The Luck of Roaring Camp Essay Questions

Essay Questions

  1. 1

    What rather progressive—if not downright subversive—message does the story seem to be making about the gender roles and civilization?

    Historically, the success of civilizing man’s primitive nature has been attributed to men to whom such elements as law, education, exploration, politics and defense are attributes deemed overriding factors. Harte presents a patriarchal community in which women exist only for the purposes of sexual satisfaction and the result is disorder, status and in some senses anarchic disregard for the very foundations of the communal spirit of civilization. It is only when these rugged men begin adopting traditionally feminine gender roles—or, put another way, roles associated with caretaking—that the camp becomes civilized. Thus, the implicit message is that civilization has been determined more by feminine influence than that of the male which—also hinted strongly—left to its own devices would like implode altogether.

  2. 2

    Harte’s story is often said to be an examination of the theme of value of community, but in what way is the story an ironic commentary on this same theme?

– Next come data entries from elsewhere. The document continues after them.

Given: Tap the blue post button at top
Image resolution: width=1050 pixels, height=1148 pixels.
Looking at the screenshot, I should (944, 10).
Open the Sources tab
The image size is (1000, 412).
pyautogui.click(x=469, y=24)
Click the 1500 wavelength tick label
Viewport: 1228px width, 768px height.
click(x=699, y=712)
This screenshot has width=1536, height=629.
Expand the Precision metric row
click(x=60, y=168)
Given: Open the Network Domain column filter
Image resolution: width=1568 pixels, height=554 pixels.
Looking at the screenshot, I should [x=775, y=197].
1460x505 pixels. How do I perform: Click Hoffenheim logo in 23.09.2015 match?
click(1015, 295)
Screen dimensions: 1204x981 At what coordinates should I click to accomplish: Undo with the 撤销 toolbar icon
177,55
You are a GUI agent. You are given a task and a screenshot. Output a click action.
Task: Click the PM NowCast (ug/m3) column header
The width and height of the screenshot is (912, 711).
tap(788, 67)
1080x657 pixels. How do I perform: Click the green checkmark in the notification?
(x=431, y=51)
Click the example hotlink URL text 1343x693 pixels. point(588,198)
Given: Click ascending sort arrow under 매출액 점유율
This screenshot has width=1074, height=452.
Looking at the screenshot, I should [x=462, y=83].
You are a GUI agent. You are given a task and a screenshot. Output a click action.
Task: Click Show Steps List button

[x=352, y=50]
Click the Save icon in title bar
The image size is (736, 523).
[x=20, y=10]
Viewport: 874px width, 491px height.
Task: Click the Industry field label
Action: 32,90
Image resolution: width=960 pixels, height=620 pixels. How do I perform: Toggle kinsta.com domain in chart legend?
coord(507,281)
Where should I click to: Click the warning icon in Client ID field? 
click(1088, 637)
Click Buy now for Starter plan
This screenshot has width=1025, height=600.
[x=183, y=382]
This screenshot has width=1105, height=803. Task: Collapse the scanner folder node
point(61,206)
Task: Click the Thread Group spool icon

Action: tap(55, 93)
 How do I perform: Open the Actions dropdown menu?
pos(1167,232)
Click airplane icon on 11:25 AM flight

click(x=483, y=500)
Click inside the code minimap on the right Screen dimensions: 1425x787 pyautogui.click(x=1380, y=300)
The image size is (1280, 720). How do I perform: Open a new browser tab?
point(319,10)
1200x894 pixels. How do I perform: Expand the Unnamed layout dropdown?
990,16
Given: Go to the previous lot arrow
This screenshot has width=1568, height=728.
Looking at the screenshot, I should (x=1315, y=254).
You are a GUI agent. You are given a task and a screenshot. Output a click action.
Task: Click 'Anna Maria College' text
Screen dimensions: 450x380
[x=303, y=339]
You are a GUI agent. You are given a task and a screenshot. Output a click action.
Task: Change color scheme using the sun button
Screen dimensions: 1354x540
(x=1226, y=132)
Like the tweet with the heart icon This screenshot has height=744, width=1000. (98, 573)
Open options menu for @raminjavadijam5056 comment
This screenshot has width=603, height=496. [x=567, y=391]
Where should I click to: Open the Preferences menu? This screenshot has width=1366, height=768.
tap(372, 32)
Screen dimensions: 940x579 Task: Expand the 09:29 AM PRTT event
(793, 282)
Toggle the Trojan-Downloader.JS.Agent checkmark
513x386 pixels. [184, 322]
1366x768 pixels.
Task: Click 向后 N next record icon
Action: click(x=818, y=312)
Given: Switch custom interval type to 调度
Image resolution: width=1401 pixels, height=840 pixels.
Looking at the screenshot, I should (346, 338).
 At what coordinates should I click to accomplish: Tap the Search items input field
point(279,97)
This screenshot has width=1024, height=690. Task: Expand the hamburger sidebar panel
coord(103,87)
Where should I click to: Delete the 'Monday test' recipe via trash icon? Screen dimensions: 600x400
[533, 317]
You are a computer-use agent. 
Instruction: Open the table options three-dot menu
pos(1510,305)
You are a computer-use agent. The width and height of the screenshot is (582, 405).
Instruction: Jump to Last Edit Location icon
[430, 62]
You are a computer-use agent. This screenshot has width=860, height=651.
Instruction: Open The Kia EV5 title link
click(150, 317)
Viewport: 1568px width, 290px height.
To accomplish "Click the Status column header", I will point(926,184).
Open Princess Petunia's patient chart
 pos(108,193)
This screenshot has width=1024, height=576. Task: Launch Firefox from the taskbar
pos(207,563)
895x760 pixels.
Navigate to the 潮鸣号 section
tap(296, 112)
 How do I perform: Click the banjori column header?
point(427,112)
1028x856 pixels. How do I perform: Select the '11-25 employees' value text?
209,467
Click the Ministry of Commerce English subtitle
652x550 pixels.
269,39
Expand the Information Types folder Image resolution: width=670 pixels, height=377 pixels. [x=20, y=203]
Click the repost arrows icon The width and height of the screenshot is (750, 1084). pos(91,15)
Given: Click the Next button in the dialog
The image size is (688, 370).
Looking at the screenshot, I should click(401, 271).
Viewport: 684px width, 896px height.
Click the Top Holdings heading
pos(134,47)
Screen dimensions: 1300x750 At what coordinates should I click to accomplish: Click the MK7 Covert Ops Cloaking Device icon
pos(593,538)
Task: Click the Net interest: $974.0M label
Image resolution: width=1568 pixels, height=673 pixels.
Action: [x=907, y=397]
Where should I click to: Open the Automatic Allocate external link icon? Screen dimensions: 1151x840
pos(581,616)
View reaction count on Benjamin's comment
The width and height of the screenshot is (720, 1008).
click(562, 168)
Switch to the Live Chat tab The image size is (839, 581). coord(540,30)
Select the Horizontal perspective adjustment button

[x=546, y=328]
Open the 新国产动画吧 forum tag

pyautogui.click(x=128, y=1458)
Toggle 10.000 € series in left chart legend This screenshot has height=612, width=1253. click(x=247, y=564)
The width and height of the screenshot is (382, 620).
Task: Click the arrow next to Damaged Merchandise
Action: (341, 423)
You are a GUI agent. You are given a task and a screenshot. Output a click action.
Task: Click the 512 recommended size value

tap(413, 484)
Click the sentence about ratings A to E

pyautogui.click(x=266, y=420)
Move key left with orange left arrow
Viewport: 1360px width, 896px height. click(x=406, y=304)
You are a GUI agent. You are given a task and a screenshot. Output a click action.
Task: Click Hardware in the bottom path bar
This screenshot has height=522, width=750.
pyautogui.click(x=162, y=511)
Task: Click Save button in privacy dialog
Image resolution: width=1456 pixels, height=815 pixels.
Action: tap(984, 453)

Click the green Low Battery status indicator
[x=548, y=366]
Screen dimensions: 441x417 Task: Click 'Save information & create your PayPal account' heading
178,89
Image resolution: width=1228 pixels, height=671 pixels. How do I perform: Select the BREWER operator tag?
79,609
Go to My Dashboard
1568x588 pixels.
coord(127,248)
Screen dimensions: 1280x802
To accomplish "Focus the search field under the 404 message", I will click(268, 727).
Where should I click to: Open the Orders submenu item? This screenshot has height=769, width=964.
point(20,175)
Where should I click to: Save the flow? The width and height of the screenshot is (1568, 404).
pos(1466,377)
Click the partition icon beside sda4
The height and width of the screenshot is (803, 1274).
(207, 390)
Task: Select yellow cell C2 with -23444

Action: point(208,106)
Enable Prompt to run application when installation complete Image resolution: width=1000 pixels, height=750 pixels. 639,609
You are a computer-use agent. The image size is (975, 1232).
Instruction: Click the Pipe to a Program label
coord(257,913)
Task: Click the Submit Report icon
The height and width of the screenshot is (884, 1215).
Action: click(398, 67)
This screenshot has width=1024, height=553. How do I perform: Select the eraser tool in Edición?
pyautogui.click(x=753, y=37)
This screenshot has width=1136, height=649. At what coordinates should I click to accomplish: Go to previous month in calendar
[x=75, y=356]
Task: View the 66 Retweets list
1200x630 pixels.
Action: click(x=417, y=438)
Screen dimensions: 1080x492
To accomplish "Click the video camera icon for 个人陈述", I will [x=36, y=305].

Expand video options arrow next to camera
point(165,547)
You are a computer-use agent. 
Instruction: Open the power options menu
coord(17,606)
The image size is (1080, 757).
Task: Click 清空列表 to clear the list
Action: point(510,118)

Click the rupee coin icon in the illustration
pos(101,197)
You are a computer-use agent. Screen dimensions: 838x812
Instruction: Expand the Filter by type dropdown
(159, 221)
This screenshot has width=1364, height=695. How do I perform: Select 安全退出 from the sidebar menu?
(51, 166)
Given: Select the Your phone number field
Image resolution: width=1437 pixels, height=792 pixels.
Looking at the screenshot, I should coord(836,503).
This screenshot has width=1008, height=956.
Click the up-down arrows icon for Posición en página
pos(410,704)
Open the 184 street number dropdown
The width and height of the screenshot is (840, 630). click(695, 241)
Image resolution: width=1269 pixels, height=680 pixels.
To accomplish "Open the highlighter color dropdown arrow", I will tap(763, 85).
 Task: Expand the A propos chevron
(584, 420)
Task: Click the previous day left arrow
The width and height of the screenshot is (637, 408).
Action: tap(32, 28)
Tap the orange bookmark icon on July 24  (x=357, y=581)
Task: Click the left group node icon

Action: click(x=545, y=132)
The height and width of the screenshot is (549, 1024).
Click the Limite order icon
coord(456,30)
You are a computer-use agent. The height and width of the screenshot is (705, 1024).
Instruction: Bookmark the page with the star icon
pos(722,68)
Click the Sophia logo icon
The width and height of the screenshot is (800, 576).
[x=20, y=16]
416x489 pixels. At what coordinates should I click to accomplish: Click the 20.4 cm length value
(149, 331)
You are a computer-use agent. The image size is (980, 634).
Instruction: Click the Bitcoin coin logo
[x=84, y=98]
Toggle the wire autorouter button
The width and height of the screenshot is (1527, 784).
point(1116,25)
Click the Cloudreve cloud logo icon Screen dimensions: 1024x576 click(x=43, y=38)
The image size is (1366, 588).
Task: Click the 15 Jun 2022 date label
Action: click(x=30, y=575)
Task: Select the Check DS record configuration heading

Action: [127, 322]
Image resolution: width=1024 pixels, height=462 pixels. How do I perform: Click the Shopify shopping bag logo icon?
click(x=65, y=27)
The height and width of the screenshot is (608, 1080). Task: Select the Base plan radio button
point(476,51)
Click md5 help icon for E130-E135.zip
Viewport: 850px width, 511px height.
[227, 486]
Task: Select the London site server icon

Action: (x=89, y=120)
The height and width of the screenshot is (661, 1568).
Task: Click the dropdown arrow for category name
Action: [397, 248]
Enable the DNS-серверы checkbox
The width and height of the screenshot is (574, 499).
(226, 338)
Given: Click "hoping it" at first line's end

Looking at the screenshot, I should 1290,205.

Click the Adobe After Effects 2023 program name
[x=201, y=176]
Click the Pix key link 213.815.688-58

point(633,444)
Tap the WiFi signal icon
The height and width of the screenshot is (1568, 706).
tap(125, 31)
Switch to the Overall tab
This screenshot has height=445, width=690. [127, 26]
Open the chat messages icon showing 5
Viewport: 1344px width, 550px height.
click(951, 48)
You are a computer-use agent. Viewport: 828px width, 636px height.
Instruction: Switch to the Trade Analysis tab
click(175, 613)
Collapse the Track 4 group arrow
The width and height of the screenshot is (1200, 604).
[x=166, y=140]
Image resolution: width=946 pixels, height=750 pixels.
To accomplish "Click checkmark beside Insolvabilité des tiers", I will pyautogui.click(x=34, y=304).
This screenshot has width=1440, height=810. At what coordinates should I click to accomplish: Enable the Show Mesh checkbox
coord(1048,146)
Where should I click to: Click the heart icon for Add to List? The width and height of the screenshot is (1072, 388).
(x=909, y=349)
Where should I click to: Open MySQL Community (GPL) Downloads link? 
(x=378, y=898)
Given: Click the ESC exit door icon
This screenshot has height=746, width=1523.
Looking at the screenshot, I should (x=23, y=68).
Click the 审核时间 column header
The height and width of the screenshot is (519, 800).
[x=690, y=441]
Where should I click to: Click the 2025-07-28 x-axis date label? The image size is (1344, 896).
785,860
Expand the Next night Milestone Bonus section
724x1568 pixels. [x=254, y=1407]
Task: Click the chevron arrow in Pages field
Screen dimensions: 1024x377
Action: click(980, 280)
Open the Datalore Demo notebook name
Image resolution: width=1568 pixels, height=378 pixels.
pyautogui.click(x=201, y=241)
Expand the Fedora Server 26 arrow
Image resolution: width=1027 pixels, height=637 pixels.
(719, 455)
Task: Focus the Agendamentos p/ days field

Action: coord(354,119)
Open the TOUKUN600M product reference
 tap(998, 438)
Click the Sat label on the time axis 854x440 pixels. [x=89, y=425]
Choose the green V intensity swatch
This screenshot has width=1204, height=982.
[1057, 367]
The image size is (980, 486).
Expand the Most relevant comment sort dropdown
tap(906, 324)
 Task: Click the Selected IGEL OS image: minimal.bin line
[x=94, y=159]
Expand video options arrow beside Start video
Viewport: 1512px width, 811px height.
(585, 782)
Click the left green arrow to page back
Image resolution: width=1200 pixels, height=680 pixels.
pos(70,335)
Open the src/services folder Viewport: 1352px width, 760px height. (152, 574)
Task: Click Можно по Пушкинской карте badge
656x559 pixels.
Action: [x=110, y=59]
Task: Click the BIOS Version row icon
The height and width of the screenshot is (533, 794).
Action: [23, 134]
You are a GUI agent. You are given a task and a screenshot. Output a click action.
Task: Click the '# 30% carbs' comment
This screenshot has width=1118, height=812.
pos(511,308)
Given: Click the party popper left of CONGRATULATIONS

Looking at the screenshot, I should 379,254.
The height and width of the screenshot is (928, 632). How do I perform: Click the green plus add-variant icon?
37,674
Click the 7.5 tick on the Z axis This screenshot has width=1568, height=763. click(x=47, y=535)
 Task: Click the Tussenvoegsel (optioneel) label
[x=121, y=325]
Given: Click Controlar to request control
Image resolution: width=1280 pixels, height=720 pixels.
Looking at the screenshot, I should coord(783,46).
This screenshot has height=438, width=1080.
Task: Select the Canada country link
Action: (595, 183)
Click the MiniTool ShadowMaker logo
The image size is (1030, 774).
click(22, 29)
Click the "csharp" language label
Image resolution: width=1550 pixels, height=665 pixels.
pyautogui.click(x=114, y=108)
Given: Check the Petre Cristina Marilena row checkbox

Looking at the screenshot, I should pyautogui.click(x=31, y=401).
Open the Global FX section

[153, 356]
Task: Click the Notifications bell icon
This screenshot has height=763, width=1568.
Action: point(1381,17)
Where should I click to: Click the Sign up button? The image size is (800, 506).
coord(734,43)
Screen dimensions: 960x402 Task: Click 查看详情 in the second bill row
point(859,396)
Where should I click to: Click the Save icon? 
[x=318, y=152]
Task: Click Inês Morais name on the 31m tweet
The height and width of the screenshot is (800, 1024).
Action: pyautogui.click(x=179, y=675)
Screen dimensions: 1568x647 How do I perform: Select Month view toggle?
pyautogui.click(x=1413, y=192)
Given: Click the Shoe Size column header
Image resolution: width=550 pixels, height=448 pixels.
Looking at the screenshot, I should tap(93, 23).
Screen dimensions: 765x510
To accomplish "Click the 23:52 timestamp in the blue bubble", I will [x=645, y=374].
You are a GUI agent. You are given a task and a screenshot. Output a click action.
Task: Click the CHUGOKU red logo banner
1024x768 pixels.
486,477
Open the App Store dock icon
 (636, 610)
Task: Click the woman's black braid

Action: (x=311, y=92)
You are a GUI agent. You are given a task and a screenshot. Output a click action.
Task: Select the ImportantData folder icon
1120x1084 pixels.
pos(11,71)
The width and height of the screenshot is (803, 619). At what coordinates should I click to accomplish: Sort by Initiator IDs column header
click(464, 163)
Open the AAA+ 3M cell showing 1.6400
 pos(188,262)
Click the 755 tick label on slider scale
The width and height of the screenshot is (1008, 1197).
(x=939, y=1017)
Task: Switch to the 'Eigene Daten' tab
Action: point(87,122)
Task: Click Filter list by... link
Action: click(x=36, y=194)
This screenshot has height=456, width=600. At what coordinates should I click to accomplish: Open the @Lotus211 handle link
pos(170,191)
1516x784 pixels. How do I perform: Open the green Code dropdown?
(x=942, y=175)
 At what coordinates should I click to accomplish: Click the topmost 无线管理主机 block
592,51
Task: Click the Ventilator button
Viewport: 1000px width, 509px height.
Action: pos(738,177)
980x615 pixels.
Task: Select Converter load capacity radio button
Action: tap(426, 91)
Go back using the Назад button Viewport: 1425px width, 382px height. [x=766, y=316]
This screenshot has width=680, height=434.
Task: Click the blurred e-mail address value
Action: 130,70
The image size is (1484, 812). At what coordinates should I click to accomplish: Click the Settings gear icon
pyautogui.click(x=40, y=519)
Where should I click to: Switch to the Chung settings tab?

    Even before the “Luck” arrives, a spirit of community is fostered within the camp, even if it does not a community which has yet learned how civilize itself. This sense of community is primarily directed outward, however: the miners are less a cohesive group sharing any collective identity than a social order bound together over a shared suspicion of any outsiders. While suspicion of outsiders is an element common to almost every self-contained society, the isolation it engenders is further enhanced by the actual physical isolation of the camp. So even though the miners do represent the values of community, even once the Luck arrives it is still a sense of community ironically based upon a foundation of isolation.

  3. 3

    How does the story’s narrative style undercut criticisms of over-sentimentality?

    The story is written from the third-person point of view with a narrator who remains anonymous, but not without character. The tone is one of authority with displays of knowledge about the men, the camp and the specifics of their society which naturally leads a reader to associate the voice with that of the author. In doing so, Harte invests his narrator with a trust that avoids the complication of assuming the story is true while at the same time endowing the circumstances with a level of veracity that it becomes more difficult to automatically dismiss it as something beyond reality. The story is sentimental even with its downbeat ending and that is inescapable, but by providing the narrator with an authoritative and knowledgeable voice, the sentimentality avoids bleeding into the realm of pure fantasy. At least for many readers, it has.